Dermatofibromas frequently occurs in the woman. Perhaps Dermatofibroma is appears in the various color hard papula, usual brown tans. Although typical dermatofibromas cause little or no discomfort, itching and tenderness can occur. Dermatofibroma can occur in patients of any age, but it usually develops in young adulthood. Dermatofibroma typically arise slowly and most often occur as a solitary nodule on an extremity, particularly the lower leg, but any cutaneous site is possible. Several lesions may be present, but only rarely are multiple tumors found. Dermatofibromas feel like hard lumps under the skin. They're like an iceberg in that there is more under the skin than seen on the surface. Often these start out as red, turning later to brown, and sometimes itch. If the skin over a dermatofibroma is squeezed a dimple forms, indicating tethering of the skin to the underlying fibrous tissue.

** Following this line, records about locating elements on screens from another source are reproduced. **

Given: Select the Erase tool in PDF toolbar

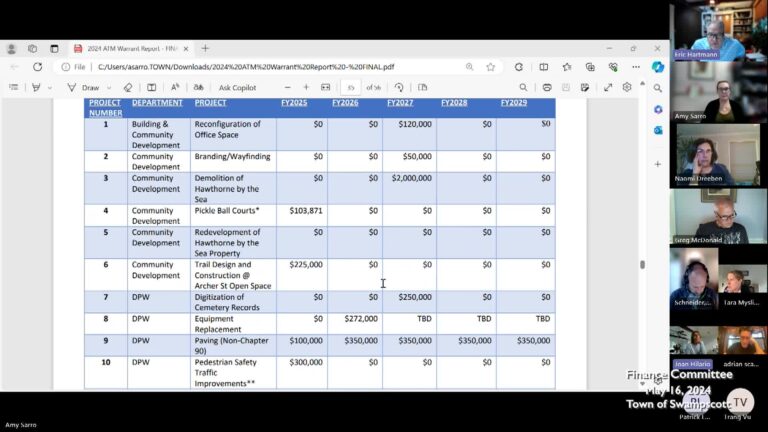Looking at the screenshot, I should click(128, 87).
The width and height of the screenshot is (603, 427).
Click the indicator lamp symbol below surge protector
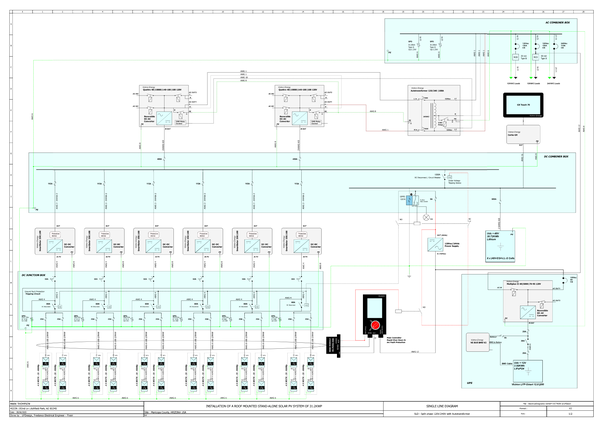(x=426, y=217)
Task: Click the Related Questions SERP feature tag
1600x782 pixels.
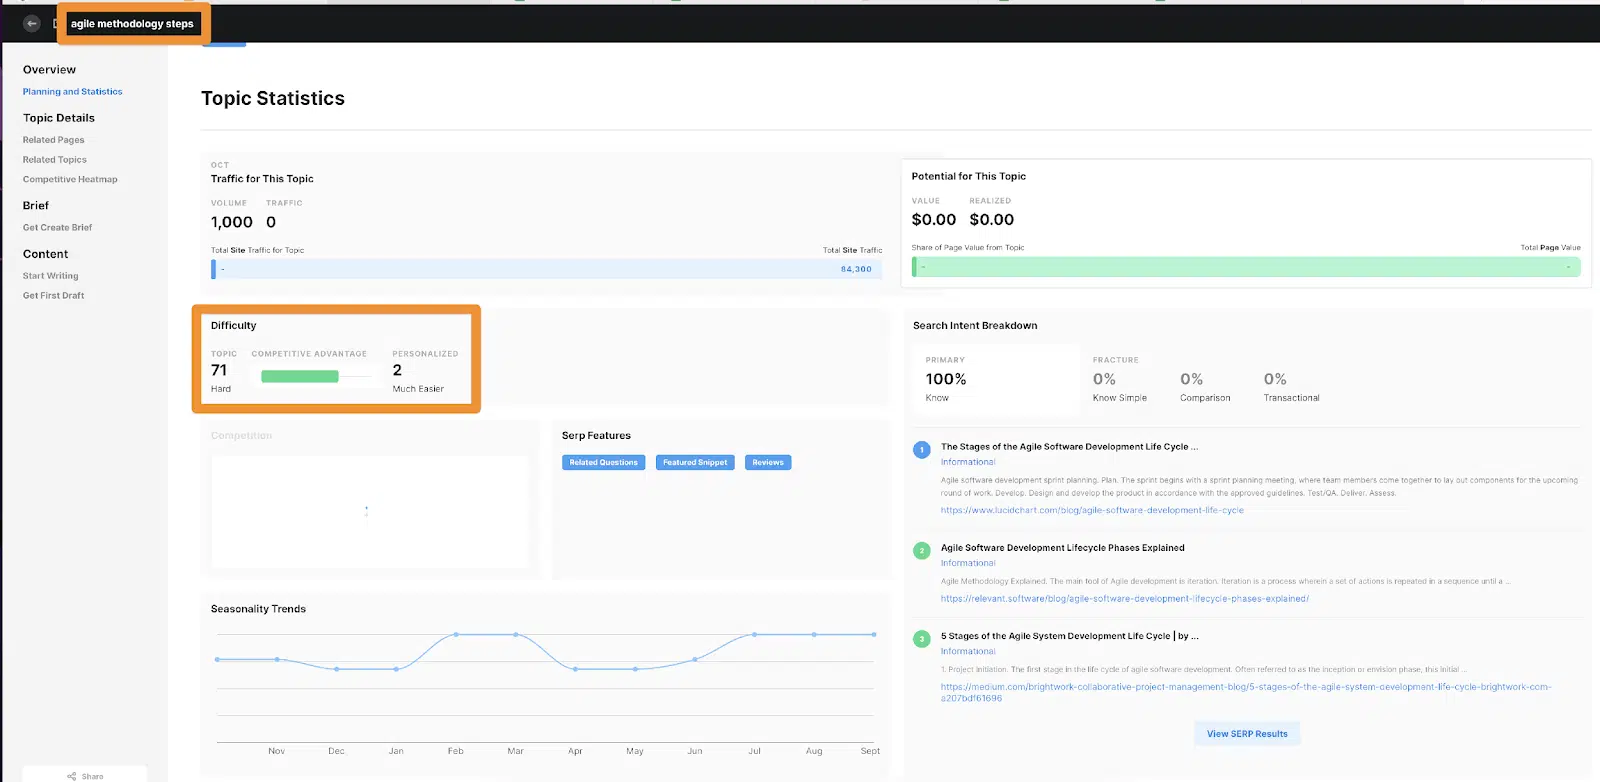Action: (603, 463)
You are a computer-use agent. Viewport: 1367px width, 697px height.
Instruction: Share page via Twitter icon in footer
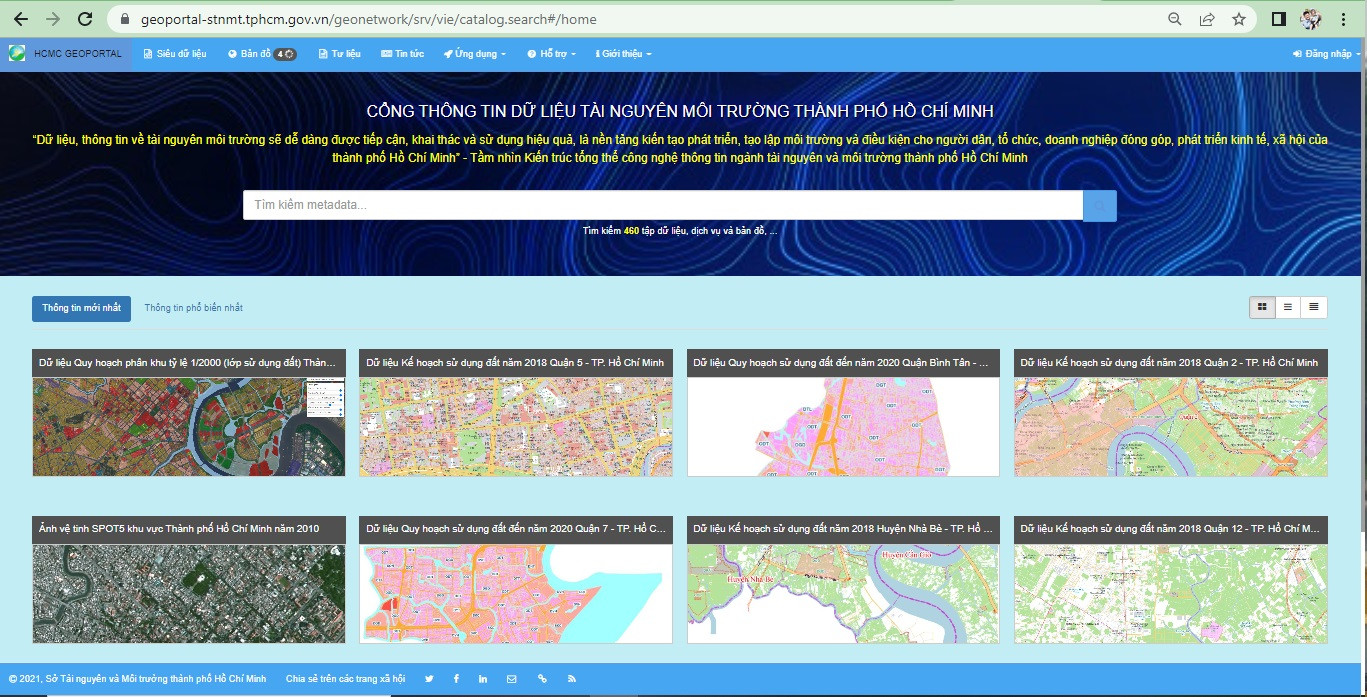click(x=429, y=679)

No treatment is usually necessary. Simple reassurance that the lesion is benign may be indicated. Dermatofibromas are best ignored. If the diagnosis is uncertain, a piece may be removed for tissue analysis. Most physicians will advocate treatment only if the lesion is in the way of shaving, or is becoming irritated by clothing. Removal can be done surgically with local anesthesia, but, since much of the growth extends beneath the surface of the skin, the scar may be larger and more noticeable than the original tumor. Intralesional steroid injections have been attempted with variable results. Liquid nitrogen freezing destroys only the upper part of the growth. Therefore, the dermatofibroma, after some years, may again become noticeable. Usually any regrowth is slight and can be handled by another freezing. Cryosurgery may also be used to remove a dermatofibroma.